Set down each line of the listing exactly as it reads.

——————————

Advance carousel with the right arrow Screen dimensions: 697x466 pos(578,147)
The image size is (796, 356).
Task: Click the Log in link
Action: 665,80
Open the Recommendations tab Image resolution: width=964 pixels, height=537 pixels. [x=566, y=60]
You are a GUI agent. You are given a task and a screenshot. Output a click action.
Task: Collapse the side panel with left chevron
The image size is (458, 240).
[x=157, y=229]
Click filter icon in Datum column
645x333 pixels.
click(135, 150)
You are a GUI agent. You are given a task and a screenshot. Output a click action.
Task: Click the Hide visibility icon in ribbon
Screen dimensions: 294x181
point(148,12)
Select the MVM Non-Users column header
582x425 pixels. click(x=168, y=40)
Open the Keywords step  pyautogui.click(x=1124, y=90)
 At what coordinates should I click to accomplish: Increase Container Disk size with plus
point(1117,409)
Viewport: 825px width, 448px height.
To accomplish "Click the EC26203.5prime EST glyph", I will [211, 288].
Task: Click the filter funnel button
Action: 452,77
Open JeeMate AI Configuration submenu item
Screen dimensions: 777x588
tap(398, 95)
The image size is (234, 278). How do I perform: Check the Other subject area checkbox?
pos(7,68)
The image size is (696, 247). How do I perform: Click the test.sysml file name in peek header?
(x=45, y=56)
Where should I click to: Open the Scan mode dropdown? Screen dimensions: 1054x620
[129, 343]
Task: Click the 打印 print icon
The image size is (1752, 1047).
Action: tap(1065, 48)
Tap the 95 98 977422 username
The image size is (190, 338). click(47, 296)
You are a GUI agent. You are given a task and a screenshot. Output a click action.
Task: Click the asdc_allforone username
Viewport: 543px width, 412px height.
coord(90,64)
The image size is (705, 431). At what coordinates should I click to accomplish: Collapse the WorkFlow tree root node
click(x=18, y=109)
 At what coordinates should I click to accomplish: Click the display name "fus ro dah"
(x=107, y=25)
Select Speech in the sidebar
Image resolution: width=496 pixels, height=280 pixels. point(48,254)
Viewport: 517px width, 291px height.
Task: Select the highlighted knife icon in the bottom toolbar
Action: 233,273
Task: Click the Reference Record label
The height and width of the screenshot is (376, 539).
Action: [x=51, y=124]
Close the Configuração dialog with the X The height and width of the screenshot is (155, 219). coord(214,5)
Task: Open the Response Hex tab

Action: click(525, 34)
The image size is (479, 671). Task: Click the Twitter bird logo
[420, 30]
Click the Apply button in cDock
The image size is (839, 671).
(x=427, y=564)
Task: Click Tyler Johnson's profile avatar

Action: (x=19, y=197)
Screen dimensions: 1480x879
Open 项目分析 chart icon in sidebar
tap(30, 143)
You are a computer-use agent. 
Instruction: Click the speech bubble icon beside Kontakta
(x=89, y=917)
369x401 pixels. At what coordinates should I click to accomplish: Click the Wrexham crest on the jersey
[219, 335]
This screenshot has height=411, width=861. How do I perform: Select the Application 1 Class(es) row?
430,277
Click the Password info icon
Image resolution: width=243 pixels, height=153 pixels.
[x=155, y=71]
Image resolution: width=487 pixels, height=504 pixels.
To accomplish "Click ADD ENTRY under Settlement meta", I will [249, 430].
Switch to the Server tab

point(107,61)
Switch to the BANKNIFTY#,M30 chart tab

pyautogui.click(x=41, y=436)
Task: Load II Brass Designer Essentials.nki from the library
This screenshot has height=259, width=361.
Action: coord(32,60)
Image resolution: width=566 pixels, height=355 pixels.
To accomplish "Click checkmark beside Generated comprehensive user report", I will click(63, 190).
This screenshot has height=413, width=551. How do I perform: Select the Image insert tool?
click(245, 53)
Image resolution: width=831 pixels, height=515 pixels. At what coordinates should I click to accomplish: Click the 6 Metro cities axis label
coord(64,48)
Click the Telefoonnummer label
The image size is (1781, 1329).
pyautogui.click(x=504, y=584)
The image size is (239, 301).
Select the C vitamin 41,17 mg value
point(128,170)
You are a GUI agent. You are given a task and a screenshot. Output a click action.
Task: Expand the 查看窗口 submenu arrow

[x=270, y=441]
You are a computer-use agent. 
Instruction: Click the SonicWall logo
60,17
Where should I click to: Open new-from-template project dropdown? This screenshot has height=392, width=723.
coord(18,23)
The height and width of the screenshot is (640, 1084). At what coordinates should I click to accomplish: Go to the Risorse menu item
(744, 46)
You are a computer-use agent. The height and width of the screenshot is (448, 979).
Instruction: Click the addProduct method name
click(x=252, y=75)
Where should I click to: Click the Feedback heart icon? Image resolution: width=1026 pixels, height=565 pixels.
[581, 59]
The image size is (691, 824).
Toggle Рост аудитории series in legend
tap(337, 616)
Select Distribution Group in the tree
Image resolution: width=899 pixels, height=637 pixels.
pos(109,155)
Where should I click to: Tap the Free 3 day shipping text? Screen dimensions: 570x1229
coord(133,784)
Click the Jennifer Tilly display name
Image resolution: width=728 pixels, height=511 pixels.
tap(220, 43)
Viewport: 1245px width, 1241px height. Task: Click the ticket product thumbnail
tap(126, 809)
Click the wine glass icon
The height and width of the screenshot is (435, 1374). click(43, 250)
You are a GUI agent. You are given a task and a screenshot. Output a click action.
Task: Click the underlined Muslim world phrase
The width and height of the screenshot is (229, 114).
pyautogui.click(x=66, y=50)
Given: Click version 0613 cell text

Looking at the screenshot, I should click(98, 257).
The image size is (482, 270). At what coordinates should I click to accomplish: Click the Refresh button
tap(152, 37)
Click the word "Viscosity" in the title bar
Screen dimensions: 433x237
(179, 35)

——————————

Result of the task =>
Advance carousel with the right arrow Screen dimensions: 697x466 pos(578,147)
The image size is (796, 356).
Task: Click the Log in link
Action: 665,80
Open the Recommendations tab Image resolution: width=964 pixels, height=537 pixels. [x=566, y=60]
You are a GUI agent. You are given a task and a screenshot. Output a click action.
Task: Collapse the side panel with left chevron
The image size is (458, 240).
[x=157, y=229]
Click filter icon in Datum column
645x333 pixels.
click(135, 150)
You are a GUI agent. You are given a task and a screenshot. Output a click action.
Task: Click the Hide visibility icon in ribbon
Screen dimensions: 294x181
point(148,12)
Select the MVM Non-Users column header
582x425 pixels. click(x=168, y=40)
Open the Keywords step  pyautogui.click(x=1124, y=90)
 At what coordinates should I click to accomplish: Increase Container Disk size with plus
point(1117,409)
Viewport: 825px width, 448px height.
To accomplish "Click the EC26203.5prime EST glyph", I will [211, 288].
Task: Click the filter funnel button
Action: 452,77
Open JeeMate AI Configuration submenu item
Screen dimensions: 777x588
tap(398, 95)
The image size is (234, 278). How do I perform: Check the Other subject area checkbox?
pos(7,68)
The image size is (696, 247). How do I perform: Click the test.sysml file name in peek header?
(x=45, y=56)
Where should I click to: Open the Scan mode dropdown? Screen dimensions: 1054x620
[129, 343]
Task: Click the 打印 print icon
The image size is (1752, 1047).
Action: tap(1065, 48)
Tap the 95 98 977422 username
The image size is (190, 338). click(47, 296)
You are a GUI agent. You are given a task and a screenshot. Output a click action.
Task: Click the asdc_allforone username
Viewport: 543px width, 412px height.
coord(90,64)
The image size is (705, 431). At what coordinates should I click to accomplish: Collapse the WorkFlow tree root node
click(x=18, y=109)
 At what coordinates should I click to accomplish: Click the display name "fus ro dah"
(x=107, y=25)
Select Speech in the sidebar
Image resolution: width=496 pixels, height=280 pixels. point(48,254)
Viewport: 517px width, 291px height.
Task: Select the highlighted knife icon in the bottom toolbar
Action: 233,273
Task: Click the Reference Record label
The height and width of the screenshot is (376, 539).
Action: [x=51, y=124]
Close the Configuração dialog with the X The height and width of the screenshot is (155, 219). coord(214,5)
Task: Open the Response Hex tab

Action: click(525, 34)
The image size is (479, 671). Task: Click the Twitter bird logo
[420, 30]
Click the Apply button in cDock
The image size is (839, 671).
(x=427, y=564)
Task: Click Tyler Johnson's profile avatar

Action: (x=19, y=197)
Screen dimensions: 1480x879
Open 项目分析 chart icon in sidebar
tap(30, 143)
You are a computer-use agent. 
Instruction: Click the speech bubble icon beside Kontakta
(x=89, y=917)
369x401 pixels. At what coordinates should I click to accomplish: Click the Wrexham crest on the jersey
[219, 335]
This screenshot has height=411, width=861. How do I perform: Select the Application 1 Class(es) row?
430,277
Click the Password info icon
Image resolution: width=243 pixels, height=153 pixels.
[x=155, y=71]
Image resolution: width=487 pixels, height=504 pixels.
To accomplish "Click ADD ENTRY under Settlement meta", I will [249, 430].
Switch to the Server tab

point(107,61)
Switch to the BANKNIFTY#,M30 chart tab

pyautogui.click(x=41, y=436)
Task: Load II Brass Designer Essentials.nki from the library
This screenshot has height=259, width=361.
Action: coord(32,60)
Image resolution: width=566 pixels, height=355 pixels.
To accomplish "Click checkmark beside Generated comprehensive user report", I will click(63, 190).
This screenshot has height=413, width=551. How do I perform: Select the Image insert tool?
click(245, 53)
Image resolution: width=831 pixels, height=515 pixels. At what coordinates should I click to accomplish: Click the 6 Metro cities axis label
coord(64,48)
Click the Telefoonnummer label
The image size is (1781, 1329).
pyautogui.click(x=504, y=584)
The image size is (239, 301).
Select the C vitamin 41,17 mg value
point(128,170)
You are a GUI agent. You are given a task and a screenshot. Output a click action.
Task: Expand the 查看窗口 submenu arrow

[x=270, y=441]
You are a computer-use agent. 
Instruction: Click the SonicWall logo
60,17
Where should I click to: Open new-from-template project dropdown? This screenshot has height=392, width=723.
coord(18,23)
The height and width of the screenshot is (640, 1084). At what coordinates should I click to accomplish: Go to the Risorse menu item
(744, 46)
You are a computer-use agent. The height and width of the screenshot is (448, 979).
Instruction: Click the addProduct method name
click(x=252, y=75)
Where should I click to: Click the Feedback heart icon? Image resolution: width=1026 pixels, height=565 pixels.
[581, 59]
The image size is (691, 824).
Toggle Рост аудитории series in legend
tap(337, 616)
Select Distribution Group in the tree
Image resolution: width=899 pixels, height=637 pixels.
pos(109,155)
Where should I click to: Tap the Free 3 day shipping text? Screen dimensions: 570x1229
coord(133,784)
Click the Jennifer Tilly display name
Image resolution: width=728 pixels, height=511 pixels.
tap(220, 43)
Viewport: 1245px width, 1241px height. Task: Click the ticket product thumbnail
tap(126, 809)
Click the wine glass icon
The height and width of the screenshot is (435, 1374). click(43, 250)
You are a GUI agent. You are given a task and a screenshot. Output a click action.
Task: Click the underlined Muslim world phrase
The width and height of the screenshot is (229, 114).
pyautogui.click(x=66, y=50)
Given: Click version 0613 cell text

Looking at the screenshot, I should click(98, 257).
The image size is (482, 270). At what coordinates should I click to accomplish: Click the Refresh button
tap(152, 37)
Click the word "Viscosity" in the title bar
Screen dimensions: 433x237
(179, 35)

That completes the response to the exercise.